1938 The most comprehensive literary project undertaken by the Federal Writers’ Project (see 27 July) was the life histories of ordinary Americans. Almost 3,000 of these were filed in the Library of Congress, and several thousands more in state collections. Typically the writers would approach the subjects, interview them, then write up the encounter from memory. Few had shorthand and none had recording devices.
Life stories of the south-eastern region often had the flavour of case studies, as if interrogating an underlying social problem. As assistant field supervisor for the region, Ida Moore had formulated many of the questions that the writers were to ask.

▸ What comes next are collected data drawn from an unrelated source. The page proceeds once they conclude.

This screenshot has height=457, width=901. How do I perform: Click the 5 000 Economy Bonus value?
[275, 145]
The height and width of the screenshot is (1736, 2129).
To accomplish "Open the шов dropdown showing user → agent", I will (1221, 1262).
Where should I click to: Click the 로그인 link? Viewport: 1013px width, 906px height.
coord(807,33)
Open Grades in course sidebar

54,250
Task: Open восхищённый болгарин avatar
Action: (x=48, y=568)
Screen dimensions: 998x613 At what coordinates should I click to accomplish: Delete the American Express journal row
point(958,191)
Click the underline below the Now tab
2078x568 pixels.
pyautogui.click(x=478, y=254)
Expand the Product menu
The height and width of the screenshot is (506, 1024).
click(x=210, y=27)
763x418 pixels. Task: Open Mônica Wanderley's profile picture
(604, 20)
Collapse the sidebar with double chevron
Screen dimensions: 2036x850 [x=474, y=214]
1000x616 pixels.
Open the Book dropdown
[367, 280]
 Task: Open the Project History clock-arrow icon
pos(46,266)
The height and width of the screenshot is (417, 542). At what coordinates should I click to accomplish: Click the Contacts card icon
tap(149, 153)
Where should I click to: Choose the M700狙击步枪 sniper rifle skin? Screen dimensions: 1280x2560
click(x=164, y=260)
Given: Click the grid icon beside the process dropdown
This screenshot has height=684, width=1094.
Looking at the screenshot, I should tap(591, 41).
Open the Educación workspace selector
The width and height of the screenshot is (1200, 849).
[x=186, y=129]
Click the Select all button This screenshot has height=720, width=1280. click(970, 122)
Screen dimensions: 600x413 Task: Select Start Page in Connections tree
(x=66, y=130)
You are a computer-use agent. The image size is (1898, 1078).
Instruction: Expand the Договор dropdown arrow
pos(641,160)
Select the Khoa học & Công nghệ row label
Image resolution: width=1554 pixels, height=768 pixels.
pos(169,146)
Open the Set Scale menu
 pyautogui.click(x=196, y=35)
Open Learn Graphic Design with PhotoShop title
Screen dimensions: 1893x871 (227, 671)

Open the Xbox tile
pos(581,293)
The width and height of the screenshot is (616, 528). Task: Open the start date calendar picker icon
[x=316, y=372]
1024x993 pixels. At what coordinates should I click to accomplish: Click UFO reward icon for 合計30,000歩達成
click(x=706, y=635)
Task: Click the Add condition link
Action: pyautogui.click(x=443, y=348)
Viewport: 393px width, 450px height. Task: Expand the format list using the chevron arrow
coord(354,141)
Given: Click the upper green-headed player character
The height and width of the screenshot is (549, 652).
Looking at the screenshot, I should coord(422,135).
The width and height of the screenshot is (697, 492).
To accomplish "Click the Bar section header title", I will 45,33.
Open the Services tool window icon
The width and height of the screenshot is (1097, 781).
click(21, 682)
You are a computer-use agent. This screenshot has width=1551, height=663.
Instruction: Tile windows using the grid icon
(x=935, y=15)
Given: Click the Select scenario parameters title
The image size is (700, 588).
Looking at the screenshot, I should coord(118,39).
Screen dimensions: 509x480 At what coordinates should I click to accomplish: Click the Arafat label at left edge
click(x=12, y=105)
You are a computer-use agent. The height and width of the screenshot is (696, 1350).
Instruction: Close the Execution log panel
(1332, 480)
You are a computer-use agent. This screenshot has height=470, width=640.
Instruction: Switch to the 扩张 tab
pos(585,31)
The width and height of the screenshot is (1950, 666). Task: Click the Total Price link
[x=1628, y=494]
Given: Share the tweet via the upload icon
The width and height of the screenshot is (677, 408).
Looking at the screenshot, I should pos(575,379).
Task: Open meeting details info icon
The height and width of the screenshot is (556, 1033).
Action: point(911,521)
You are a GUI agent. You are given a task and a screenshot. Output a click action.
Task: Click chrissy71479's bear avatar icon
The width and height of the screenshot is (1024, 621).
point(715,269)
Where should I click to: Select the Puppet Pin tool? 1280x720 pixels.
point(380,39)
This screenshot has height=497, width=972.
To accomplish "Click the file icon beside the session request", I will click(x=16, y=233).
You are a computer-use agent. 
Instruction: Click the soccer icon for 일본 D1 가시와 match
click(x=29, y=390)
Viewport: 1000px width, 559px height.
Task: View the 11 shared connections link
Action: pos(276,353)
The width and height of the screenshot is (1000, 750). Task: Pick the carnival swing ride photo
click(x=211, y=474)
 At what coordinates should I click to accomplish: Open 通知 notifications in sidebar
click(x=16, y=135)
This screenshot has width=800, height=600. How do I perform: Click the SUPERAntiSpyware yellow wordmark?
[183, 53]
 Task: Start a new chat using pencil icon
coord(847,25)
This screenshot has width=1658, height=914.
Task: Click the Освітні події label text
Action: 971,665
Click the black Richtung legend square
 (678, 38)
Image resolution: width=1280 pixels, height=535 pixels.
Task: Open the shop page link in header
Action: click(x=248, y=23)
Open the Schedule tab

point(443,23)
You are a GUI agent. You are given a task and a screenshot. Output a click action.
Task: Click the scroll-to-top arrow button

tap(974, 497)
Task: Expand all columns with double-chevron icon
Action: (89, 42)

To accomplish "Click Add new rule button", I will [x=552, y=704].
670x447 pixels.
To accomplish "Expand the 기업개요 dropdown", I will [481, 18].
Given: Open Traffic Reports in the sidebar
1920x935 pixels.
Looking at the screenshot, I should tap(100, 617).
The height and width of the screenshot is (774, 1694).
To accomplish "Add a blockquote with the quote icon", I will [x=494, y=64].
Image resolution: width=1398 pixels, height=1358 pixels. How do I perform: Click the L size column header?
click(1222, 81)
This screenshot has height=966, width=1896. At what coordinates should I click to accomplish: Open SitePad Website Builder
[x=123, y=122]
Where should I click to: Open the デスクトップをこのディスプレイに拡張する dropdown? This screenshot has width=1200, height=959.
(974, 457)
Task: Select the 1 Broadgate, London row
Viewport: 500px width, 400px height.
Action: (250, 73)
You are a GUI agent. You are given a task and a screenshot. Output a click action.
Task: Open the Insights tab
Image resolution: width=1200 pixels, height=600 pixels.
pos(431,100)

The Haithcocks, interviewed on this day in 1938, live with another family in ‘a small four-room house’. The two men work in the cotton mill; the wives stay at home sewing tags on Bull-Durham tobacco sacks, and the children amuse themselves. Here is how Moore sets the scene:
Monkey Bottoms begins with a washed-out, hilly road, flanked on one side by closely-placed and disorderly-looking houses and on the other by a jumbled growth of hedge, scrubby trees and briars. … Freida Haithcock and Hulda Foster sit in this room hours at a time, both fortified by a generous quantity of snuff, tagging the tiny sacks and dreaming of the day when they will again have a job in the mill. Together they share a tin can spittoon which is obligingly shifted from one to the other as the need arises. Flies swarm thickly about the poorly screened house and hunt out the bread crumbs scattered by the three oldest children.
The women’s avid snuff-taking could come right out of Erskine Caldwell. In this panoramic moral view of the Haithcocks’ case, the decrepit landscape of Monkey Bottoms slides imperceptibly into the physical and social disorder within the house. As Freida and Hulda dream idly of a steady job, the flies are already exploiting the poorly maintained household defences and the children’s slovenliness, moving in to undermine the family’s health.
It’s not clear how even the most independent and vigorous life story could surface through this heavy imputation of universal degeneration.